THE PROBLEM
Edit the data below by replacing every "screenshot" with "screen capture" and leaving everything else unchanged. Omit the pictures from your version.

GIVEN RECORDS
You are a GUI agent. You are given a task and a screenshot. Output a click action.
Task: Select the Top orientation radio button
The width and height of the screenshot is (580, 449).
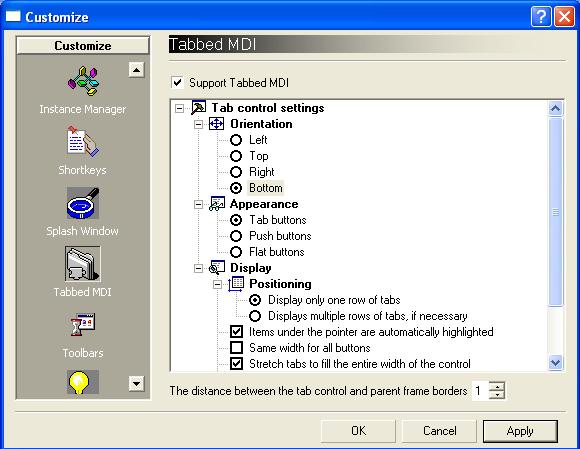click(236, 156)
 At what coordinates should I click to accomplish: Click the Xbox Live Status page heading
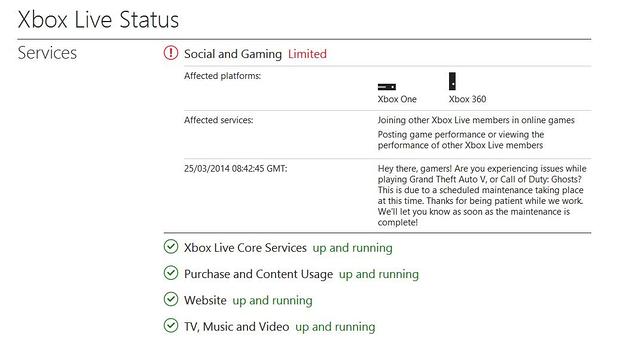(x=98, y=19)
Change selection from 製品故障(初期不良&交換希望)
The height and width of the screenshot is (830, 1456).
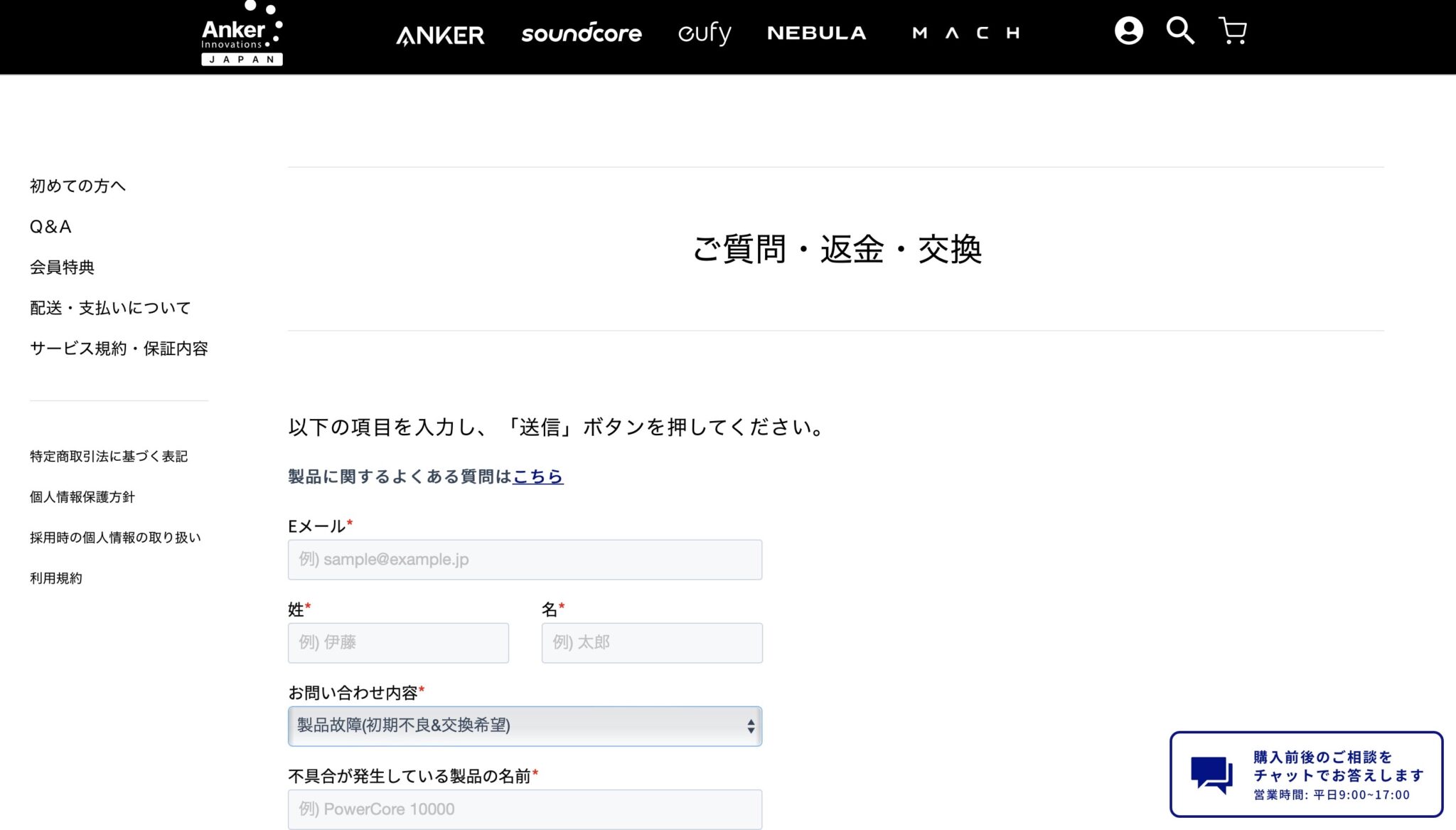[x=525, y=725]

COMPLETE RESPONSE
You are a GUI agent. You are given a task and a screen capture. Output a click action.
Task: Select the Top orientation radio button
The width and height of the screen capture is (580, 449).
click(236, 156)
 At what coordinates should I click to accomplish: Click the Xbox Live Status page heading
(x=98, y=19)
Change selection from 製品故障(初期不良&交換希望)
The height and width of the screen capture is (830, 1456).
[x=525, y=725]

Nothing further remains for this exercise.